My foodie tour of the West Bank and Gaza
Mar 7, 2016
I’m standing across from tables full of pastries, honey, cheeses, and olive oil. People hurry to buy the handmade soap before it runs out; vendors restock theirs display tables to show off their delicacies.
No, I’m not at a farmer’s market in Canada. I’m in the West Bank.
When you think of the West Bank and Gaza, food markets like this one are probably not the first thing that comes to mind. While these regions have experienced significant crises, the people who live here are incredibly resilient and determined to build successful futures for themselves and generations to come. And a big part of securing this prosperous future is ensuring access to healthy food and empowering the local economy.
I recently visited two of CARE Canada’s fantastic projects, undertaken through local partner organizations, and funded by the Government of Canada. The projects aim to improve access to nutritious food by helping community organizations and co-ops, as well as individual farmers, to increase their revenue and build their savings, thereby empowering entire communities for the long-term. The projects also focus on increasing women’s leadership and role in the agricultural sector, and will have reached more than 30,000 people by next year.
The project has helped community organizations expand their businesses. In Gaza City, we helped Jameela Dallol and her women’s organization rebuild their kitchen for food preparation – they are known to have the best dishes in the area! The business was given a makeover that included a new storefront, kitchen and washroom. The new fridges and stoves helped them save time and ensure they meet hygiene standards, which means more customers and more income. The whole team cooked us a delicious chicken and couscous dish and proudly showed off their cooking skills.

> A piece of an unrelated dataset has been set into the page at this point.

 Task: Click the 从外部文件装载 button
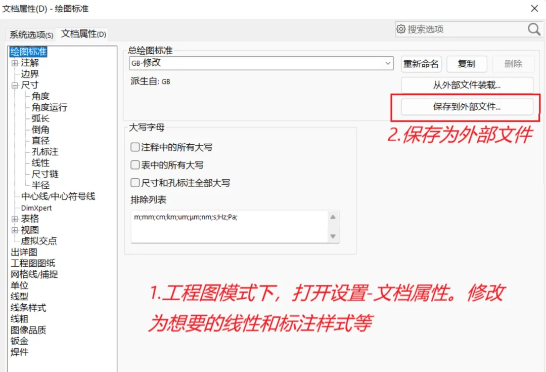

In another visit, we got to sample delicious cheeses produced by another community-based organization, in Sa’ir, West Bank, 100% female owned and managed. These women were able to obtain a hygiene certification which ensures that their products get sold in local supermarkets. I liked the cow’s milk cheese the most, but the goat cheese one was also delicious with a dash of olive oil and accompanying piece of pita bread!
My favourite part of the visit was the “Open Day” bazaar in the West Bank that featured local vendors, organizations and female leaders in the community. This is where I saw the beautiful displays of honey and other goodies you can see in my pictures. One of the most moving moments of the event was during our panel on women’s leadership in Agriculture. One woman leader, noted how special this event was, because it brought together female producers from Gaza with female producers from the West Bank, to learn from each other’s experiences. She said: “I’m dreaming. I spent all morning at my window. I never thought the day would come when I would set foot in the West Bank – I can’t believe I am here” – it was a remarkable moment.
Linking back to lasting change
This project visit really helped me understand how much CARE’s emergency work is linked to our development work. In emergency contexts, people may be under the impression that aid agencies leave shortly after the peak of the crisis, or that we only provide immediate, life-saving support for the short-term.
While we work to meet immediate needs during emergencies, CARE also ensures that the support we provide lasts, and evolves as the emergency phase transforms, so that people are better prepared should another crisis arise in the future. CARE prides itself on delivering lasting change, meaning we develop and help people implement long-term solutions to improve their lives and the lives of future generations.
What I will remember about Gaza & the West Bank is not about despair or destruction. It’s about incredibly resilient people and farmers, who not only make delicious food, but also, who work towards bettering their own lives and those of their community.